Autre explication de "והבית בהיבנותו" (et la Maison lorsqu'elle fut bâtie) : Rabbi Houna dit au nom de Rabbi Yossef que tous vinrent en aide au roi, même les vents, même les forces destructrices. Ce ne furent pas seulement les hommes auxquels il avait fait appel, mais tous prêtèrent leur concours à la réalisation du Temple et à sa construction.
En résumé :
Dans ce chapitre, Chelomo acheva l'ouvrage de la Maison : depuis l'achèvement des colonnes, en passant par la grande mer d'airain fondue qui reposait sur douze bovins et contenait deux mille bath, soit environ cent cinquante mikvaoth d'eaux de source vive pour l'immersion des Cohanim, jusqu'aux dix bases sur leurs roues et leurs supports, et les dix cuves posées sur elles pour le lavage des mains, ainsi que tous les ustensiles de cuivre poli que Hiram le maître et son fils fondirent dans l'épaisseur de la terre, dans la plaine du Yarden.

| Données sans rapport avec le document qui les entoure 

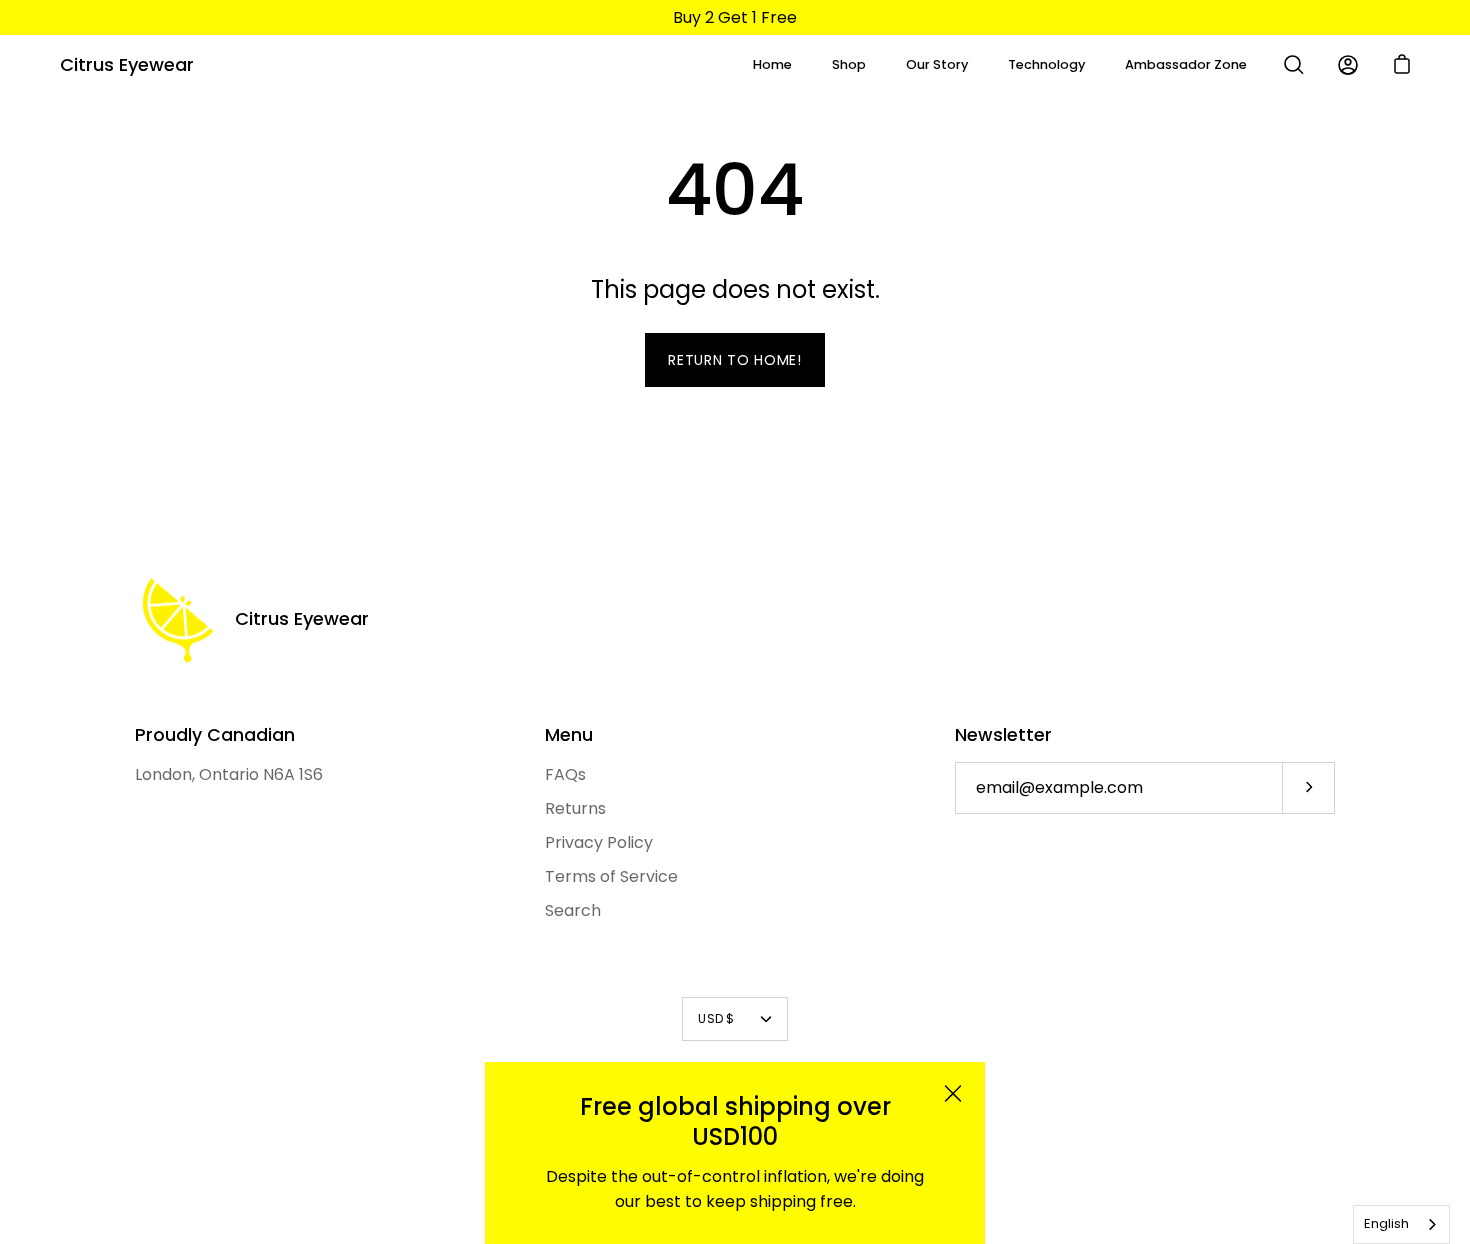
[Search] (1294, 65)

Et enfin, les ustensiles d'or du sanctuaire : l'autel d'or, les tables et les ménorot, cinq à droite et cinq à gauche, or pur, jusqu'aux gonds eux-mêmes. Et lorsque l'ouvrage fut achevé, nos Sages nous ont enseigné que par lui s'acheva l'ouvrage des six jours de la création, car le monde ne fut créé que pour cette finalité ; que l'ouvrage se fit dans une paix parfaite, sans maladie et sans accident ; que les pierres montaient et se bâtissaient d'elles-mêmes et que tous contribuèrent à la construction ; et que le Saint, béni soit-Il, exige l'honneur d'Israël plus encore que le Sien propre - et de là une grande leçon sur l'ordre des priorités du serviteur de Hachem. Puissions-nous mériter de voir sa construction et sa restauration promptement et de nos jours, amen.